Tourism Fiji

Agency overview
- Formed: 2004
- Jurisdiction: Fiji
- Annual budget: $22 million FJD (2021-22)
- Minister responsible: Viliame Gavoka, Deputy Prime Minister;
- Agency executive: Brent Hill, Chief Executive Officer;
- Parent department: Ministry of Commerce, Trade, Tourism and Transport
- Website: corporate.fiji.travel

= Tourism Fiji =

Destination marketing agency of Fiji

Tourism Fiji is a Fijian government marketing agency responsible for promoting Fiji as a tourism destination abroad. Formerly known as the Fiji Visitors Bureau, the agency was established under the Tourism Fiji Act 2004 and is under the jurisdiction of the Ministry of Commerce, Trade, Tourism and Transport.

The agency's head office which is located in Nadi, also maintains a presence overseas to target markets mainly in Australia, New Zealand, United States, Asia and continental Europe.

== History ==
During the 20th century, the Fiji Visitors Bureau which was formerly known at the time was established by the Tourist Commission and Visitors Bureau Act of 1969 and was given the responsibility to promote Fiji as a tourism destination abroad.

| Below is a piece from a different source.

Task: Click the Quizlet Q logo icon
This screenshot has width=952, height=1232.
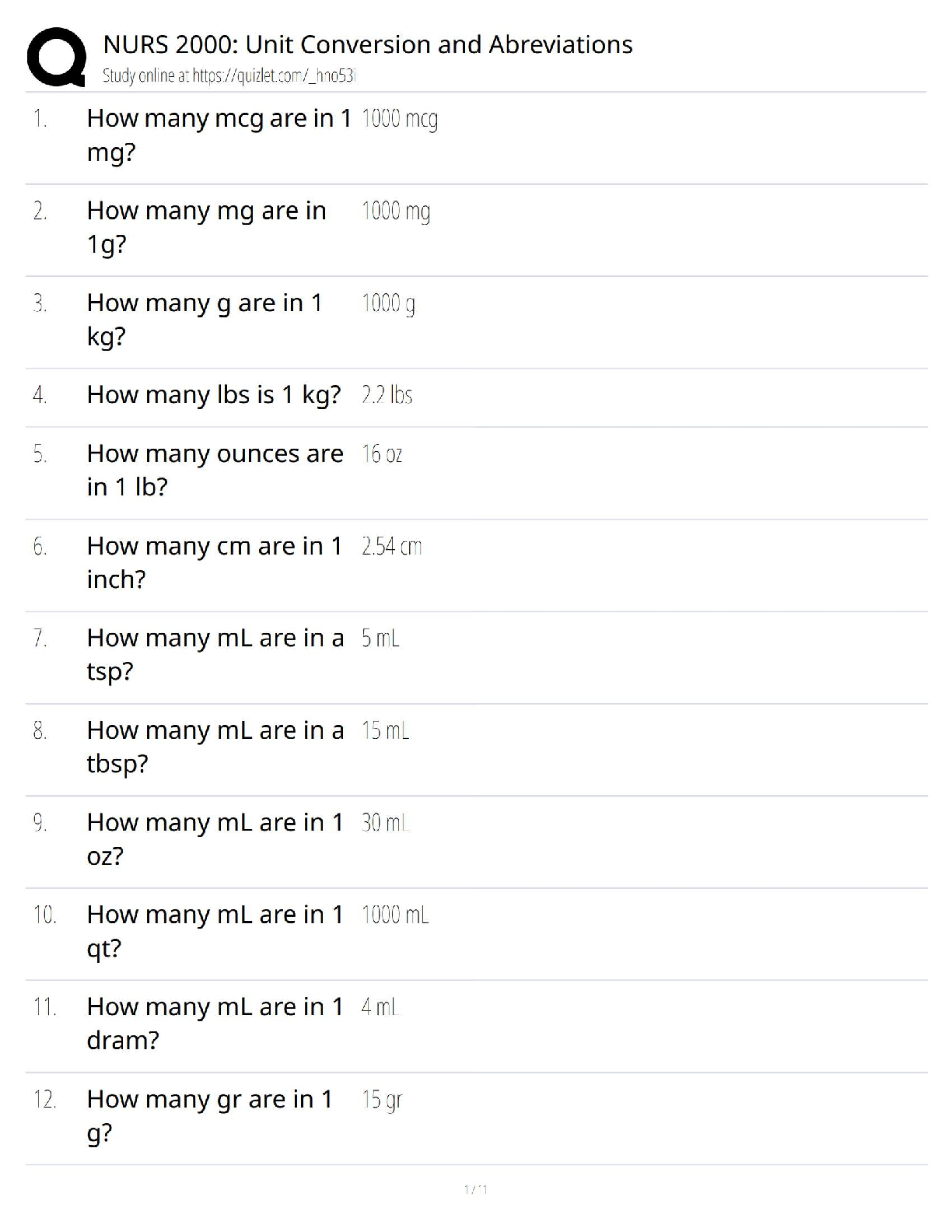Action: pos(56,57)
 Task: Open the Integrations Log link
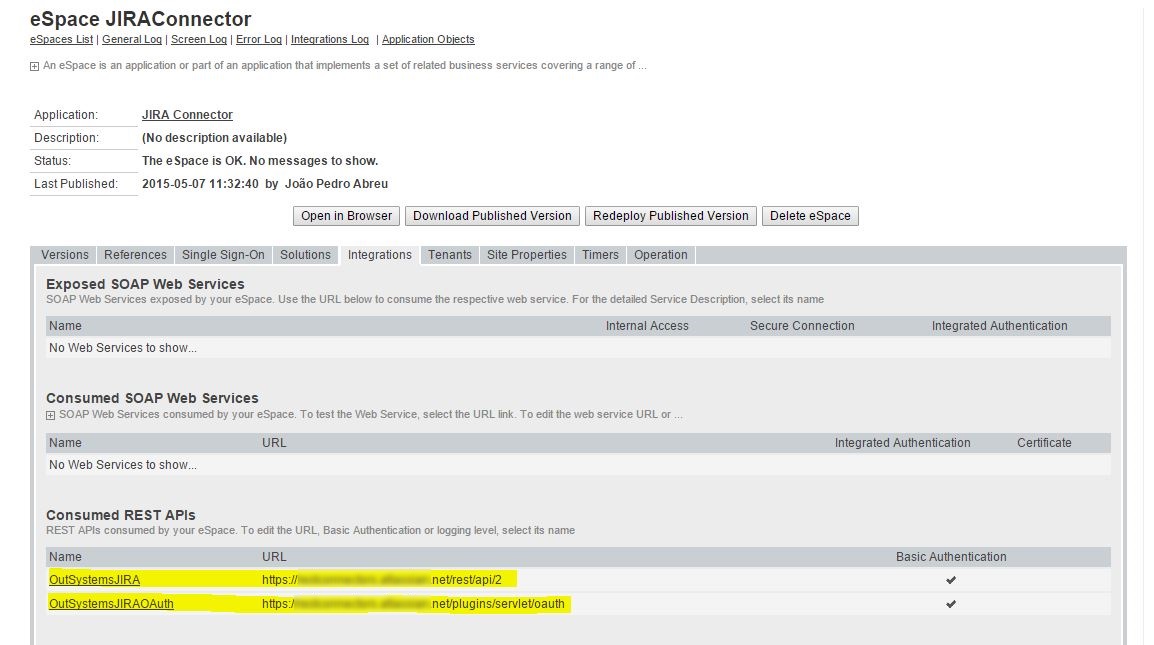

The agency now known as Tourism Fiji, established by the Tourism Fiji Act of 2004 took on the responsibility and has been ever since focusing mainly on marketing Fiji.

== Campaigns ==
In November 2021, Australian actress Rebel Wilson was chosen by Tourism Fiji as the face of a tourism campaign called 'Open for Happiness'. The campaign which was the first since the start of the COVID-19 pandemic in Fiji featured the actress welcoming tourists back as the country announced the opening of its borders that year.

== Controversy ==
In April 2018, Tourism Fiji released a promotional video where a poster referenced the word toilet as vale ni lotu'. The word which translates to church in the iTaukei language drew public outrage with many calling on the agency to take action against the person behind the video. The video was condemned by Opposition Leader Ro Teimumu Kepa adding that she was disgusted that Tourism Fiji would allow the video to be published. The agency later deleted the video and in a press statement apologised for the incident saying "Tourism Fiji takes full responsibility for the error and sincerely regrets any offence this post may have caused our fellow Fijians." The staff behind the video was terminated.